As you guys might have noticed, I have a new header! My blog looked kind of horrifying for a while after I experimented with some design stuff, but I was too busy with essays and other university things to take care of it. So today I finally decided to sit down and dedicate some time to figuring out what I want my blog to look like. I’m pretty happy with the header now – it’s not perfect, but it’s clear and relatively pretty. I hope you guys like it!
But moving on to the actual blog post: I went on a bookshop crawl around the beautiful city of Norwich on Friday, and after visiting six different bookshops I ended up with 10 new books. So this is going to be an overview of the bookshops and what kind of books they sell, as well as a book haul! Let’s get right into it.
I think most people have heard of Waterstones. It’s a bookshop chain in the UK, and it’s an amazing place. While most of the bookshops we visited were small and independent, my friend and I needed some specific books that were relatively new, so we browsed the shelves for a while.

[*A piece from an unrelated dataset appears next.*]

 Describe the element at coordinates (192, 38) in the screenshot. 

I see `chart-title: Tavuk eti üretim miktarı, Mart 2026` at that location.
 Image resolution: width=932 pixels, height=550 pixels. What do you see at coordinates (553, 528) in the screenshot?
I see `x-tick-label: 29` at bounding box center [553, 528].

I picked up The Hate U Give by Angie Thomas (yes, I know, it’s taken me ages to get my hands on it!), and The Dark Prophecy, the second book in Rick Riordan’s Trials of Apollo series. The Hate U Give was only £7.99, and The Dark Prophecy was £10.99, which is incredible considering it’s a new hardback. I’m super excited about both!
Oxfam Books & Music
If you’ve never heard of Oxfam, it’s basically a British charity with shops all over the country. This one in particular, as the name suggests, sells books and music. I picked up three books from them as they were fairly cheap (all £2.99): The Humans by Matt Haig, which had been on my wishlist for years; The Subtle Knife by Philip Pullman, the second book in the His Dark Materials series; and The Handmaid’s Tale by Margaret Atwood, which I’ve wanted to read ever since I found out that it’s basically the mother of feminist dystopian fiction.
The Book Hive
This is my favourite bookshop in Norwich! It’s a tiny, independent place with lots of hand-picked books. It feels really cosy and the booksellers are the friendliest people ever. I only bought one book (they’re all new so it’s a bit expensive), but it’s one I’m super pumped to read: Between the World and Me by Ta-Nehisi Coates. It’s a collection of essays about race in America, written in the form of a letter addressed to the author’s son. It was £10.99.
This place is really interesting. It mostly sells non-fiction and classics, lots of old books about art and history, and some really stunning hardbacks and antiques. However, they have a funky little section dedicated to children’s books, and they are all really cheap, so I picked up two that I just couldn’t resist: The Mythology Handbook and Drake’s Comprehensive Compendium of Dragonology, both edited by Dugald A. Steer. These might seem like odd choices for a 19-year-old university student, but I turn right back into a small child when I see stunning hardbacks about monsters and mythology. You have no idea how excited I am to read these! Both books were £4.99.
Okay, this technically doesn’t count, as it’s not really a bookshop. But there is a lovely old man who sells books, so I figured I might as well include it. He mostly sells non-fiction (the kind that isn’t really for me) and thrillers, so I didn’t find much, but I managed to pick up one very exciting novel for £3: The Long Way to a Small, Angry Planet by Becky Chambers. This is a sci-fi novel, which is not usually something I go for, but I have heard so many people rave about it, and it’s supposed to be quite diverse, which is always a plus. I’m curious to see what I think!
I am not the biggest fan of antiquarian book stores, as most of the stuff I like to read is quite contemporary. But my friend really loves the place, so we decided to drop in at the end of the day, and I actually managed to find something I wanted. While they mostly sell very old books, they have a section of second-hand books of all types, which is where I found it: Smoke Gets in Your Eyes: And Other Lessons from the Crematorium by Caitlin Doughty. I am absolutely obsessed with strange, unique non-fiction, and a memoir by a mortician, talking about death rituals and her experience working in a crematorium is definitely up there in weirdness. I’ve heard amazing things about it, so I’m very excited to read it. It was £3.50.
And those are all the bookshops we visited! Walking around Norwich and browsing shelves was a lot of fun, so I’m hoping to repeat it at some point, and maybe have a look at some bookshops I haven’t been to yet!
Have you guys read any of the books I got? Do you have them on your TBR? And of course, if you’ve been to any of these bookshops, let me know what you think of them!